Août 2047
Les combattants de chair et d’os ont laissé place aux drones contrôlés par intelligence artificielle. Cette course à l’armement conduit deux superpuissances au bord du gouffre.
Au moment où Wang Min entend s’approcher le bourdonnement si caractéristique de l’essaim de drones du Guoanbu, le puissant service de renseignement chinois, il comprend que la guerre est proche. « Dans deux ou trois jours au mieux », pense le sexagénaire en bondissant hors du lit. Aussitôt arrivé sur le toit de son luxueux duplex, au sommet d’un des immeubles les plus modernes de Shenzhen, il s’engouffre dans le drone principal. Puis, protégé par une escouade d’une quinzaine d’engins, il s’envole en direction du centre de commandement opérationnel du comité central du Parti communiste chinois (PCC) le plus proche. Ce n’est qu’une fois descendu dans le bunker sécurisé qu’il comprend la situation : un automate spatial survolant Taïwan a identifié, dans la nuit, des rampes de lancement de drones américains ainsi que des hubs portuaires pour navires autonomes sur la côte ouest de l’île. À moins de 200 kilomètres de la République populaire. La réponse du comité central doit être ferme et immédiate.

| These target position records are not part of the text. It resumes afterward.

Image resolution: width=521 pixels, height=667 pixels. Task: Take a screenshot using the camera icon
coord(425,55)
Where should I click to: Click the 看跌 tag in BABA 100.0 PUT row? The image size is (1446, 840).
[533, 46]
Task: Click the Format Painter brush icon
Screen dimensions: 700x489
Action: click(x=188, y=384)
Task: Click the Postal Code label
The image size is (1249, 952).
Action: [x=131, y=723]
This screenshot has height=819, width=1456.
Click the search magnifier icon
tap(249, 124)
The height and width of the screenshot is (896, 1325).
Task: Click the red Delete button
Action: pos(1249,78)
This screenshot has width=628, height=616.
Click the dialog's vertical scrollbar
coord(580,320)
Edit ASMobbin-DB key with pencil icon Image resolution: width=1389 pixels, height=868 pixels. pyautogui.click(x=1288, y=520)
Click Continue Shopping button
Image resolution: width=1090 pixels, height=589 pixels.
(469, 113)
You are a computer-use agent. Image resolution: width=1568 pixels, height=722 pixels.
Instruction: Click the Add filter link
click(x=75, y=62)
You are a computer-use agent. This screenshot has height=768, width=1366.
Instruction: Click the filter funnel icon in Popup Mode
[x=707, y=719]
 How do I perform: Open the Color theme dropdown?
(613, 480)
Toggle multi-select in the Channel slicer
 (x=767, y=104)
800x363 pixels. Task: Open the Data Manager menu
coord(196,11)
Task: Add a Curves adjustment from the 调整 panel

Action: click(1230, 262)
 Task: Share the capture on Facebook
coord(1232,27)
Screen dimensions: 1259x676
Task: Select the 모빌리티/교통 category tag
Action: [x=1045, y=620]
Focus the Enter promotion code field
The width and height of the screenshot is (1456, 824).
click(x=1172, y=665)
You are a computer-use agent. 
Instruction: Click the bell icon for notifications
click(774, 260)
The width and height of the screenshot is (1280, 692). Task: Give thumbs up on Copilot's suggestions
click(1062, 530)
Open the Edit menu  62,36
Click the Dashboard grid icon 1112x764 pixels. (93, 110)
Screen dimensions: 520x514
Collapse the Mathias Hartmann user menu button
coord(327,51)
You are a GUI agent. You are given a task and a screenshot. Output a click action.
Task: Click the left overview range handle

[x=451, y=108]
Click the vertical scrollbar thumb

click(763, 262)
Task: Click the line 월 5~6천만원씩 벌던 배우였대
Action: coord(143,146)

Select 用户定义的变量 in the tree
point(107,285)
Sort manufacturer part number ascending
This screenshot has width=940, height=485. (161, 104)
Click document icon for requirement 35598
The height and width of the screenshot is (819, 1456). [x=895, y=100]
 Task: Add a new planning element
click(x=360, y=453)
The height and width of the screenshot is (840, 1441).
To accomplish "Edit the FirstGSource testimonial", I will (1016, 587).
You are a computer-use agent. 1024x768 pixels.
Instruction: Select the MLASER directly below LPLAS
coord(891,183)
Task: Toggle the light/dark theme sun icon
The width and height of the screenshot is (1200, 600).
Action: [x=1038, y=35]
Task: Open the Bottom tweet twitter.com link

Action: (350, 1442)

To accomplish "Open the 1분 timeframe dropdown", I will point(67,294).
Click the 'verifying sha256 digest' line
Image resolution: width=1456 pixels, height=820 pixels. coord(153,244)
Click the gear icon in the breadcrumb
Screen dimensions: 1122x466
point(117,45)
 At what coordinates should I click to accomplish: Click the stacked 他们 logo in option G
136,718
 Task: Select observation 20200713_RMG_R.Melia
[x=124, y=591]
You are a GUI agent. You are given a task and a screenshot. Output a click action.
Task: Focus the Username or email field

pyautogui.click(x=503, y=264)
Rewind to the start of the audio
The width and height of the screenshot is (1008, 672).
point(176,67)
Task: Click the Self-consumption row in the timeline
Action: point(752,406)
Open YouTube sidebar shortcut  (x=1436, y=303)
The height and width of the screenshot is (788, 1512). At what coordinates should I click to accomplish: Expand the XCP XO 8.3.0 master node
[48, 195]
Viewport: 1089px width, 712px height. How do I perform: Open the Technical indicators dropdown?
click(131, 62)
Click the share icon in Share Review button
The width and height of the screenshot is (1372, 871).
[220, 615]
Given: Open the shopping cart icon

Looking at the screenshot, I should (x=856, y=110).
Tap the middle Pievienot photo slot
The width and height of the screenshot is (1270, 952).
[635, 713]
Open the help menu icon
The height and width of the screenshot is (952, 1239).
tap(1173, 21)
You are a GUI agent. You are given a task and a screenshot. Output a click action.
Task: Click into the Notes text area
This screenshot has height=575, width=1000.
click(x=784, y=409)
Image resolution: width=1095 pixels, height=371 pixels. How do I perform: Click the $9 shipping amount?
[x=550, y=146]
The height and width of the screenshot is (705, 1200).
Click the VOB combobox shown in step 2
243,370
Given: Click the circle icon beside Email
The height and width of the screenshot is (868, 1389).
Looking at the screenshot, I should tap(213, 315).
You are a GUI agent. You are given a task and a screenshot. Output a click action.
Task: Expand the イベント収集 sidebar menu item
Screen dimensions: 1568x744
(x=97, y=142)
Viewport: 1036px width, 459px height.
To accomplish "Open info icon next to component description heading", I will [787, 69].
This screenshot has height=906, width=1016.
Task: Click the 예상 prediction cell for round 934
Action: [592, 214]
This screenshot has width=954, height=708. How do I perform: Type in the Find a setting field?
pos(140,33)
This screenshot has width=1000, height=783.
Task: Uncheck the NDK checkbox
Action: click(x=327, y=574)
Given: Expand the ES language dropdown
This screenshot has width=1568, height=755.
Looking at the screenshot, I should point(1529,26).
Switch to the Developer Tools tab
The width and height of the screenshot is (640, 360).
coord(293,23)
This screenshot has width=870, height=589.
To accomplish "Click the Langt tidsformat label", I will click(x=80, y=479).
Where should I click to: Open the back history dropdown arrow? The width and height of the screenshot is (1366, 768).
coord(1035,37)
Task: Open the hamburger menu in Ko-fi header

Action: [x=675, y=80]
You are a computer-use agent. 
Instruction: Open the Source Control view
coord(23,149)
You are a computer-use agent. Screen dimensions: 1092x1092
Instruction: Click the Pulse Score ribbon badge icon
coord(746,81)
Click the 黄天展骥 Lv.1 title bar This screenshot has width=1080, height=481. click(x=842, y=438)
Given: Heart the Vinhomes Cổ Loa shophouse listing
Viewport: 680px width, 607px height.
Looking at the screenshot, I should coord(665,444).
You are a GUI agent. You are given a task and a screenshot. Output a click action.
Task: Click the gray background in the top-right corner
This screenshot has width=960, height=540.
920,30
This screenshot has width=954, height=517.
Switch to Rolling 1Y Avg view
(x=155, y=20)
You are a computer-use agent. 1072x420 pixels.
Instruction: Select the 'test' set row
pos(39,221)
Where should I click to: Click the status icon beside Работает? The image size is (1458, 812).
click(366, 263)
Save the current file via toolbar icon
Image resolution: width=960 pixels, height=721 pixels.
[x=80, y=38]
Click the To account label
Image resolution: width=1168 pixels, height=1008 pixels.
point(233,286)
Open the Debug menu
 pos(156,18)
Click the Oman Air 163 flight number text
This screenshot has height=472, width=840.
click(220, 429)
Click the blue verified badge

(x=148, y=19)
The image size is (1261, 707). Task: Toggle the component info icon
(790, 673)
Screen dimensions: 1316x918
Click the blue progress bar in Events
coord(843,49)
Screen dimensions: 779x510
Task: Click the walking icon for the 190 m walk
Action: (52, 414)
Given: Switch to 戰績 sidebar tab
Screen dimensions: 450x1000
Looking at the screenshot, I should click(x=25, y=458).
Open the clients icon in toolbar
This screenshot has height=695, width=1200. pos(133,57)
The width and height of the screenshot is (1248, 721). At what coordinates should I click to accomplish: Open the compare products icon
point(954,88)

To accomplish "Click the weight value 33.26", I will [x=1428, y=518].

L’heure est à la riposte, et c’est pour cela que Wang Min a été tiré de son sommeil en pleine nuit par une colonne de drones. Il est l’un des hommes les plus puissants de cette moitié du XXIe siècle. Alors qu’il était étudiant à l’université des sciences et technologies de Hong Kong, il développa, avec son camarade universitaire Frank Wang, un prototype de quadricoptère téléo-péré, piloté à distance. Dans la foulée, ils avaient tous deux lancé, en 2006, à Shenzhen, leur entreprise : DJI pour Da Jiang Innovation, « l’innovation sans limite ». La firme s’est rapidement imposée sur le marché international du drone civil. À l’époque, cela lui valut le surnom de « l’Apple de Shenzhen ». Impossible pour l’américain Skydio ou même le français Parrot de rivaliser. Ils ont fait partie de ces entrepreneurs chinois qui ont redéfini la notion de Made in China pour en faire un gage de qualité et d’excellence. Depuis le début des années 2000, Shenzhen a progressivement cessé d’être la capitale mondiale des ateliers clandestins de contrefaçons pour devenir le laboratoire de l’innovation technologique. La ville a su tirer avantage de sa proximité avec les chaînes d’approvisionnement mondiales de pièces et de composants électroniques. Et le duo y imposa son règne. Ils n’étaient, en 2020, qu’à la 102˝ place du classement Forbes, avec une fortune alors estimée à quatre milliards d’euros chacun.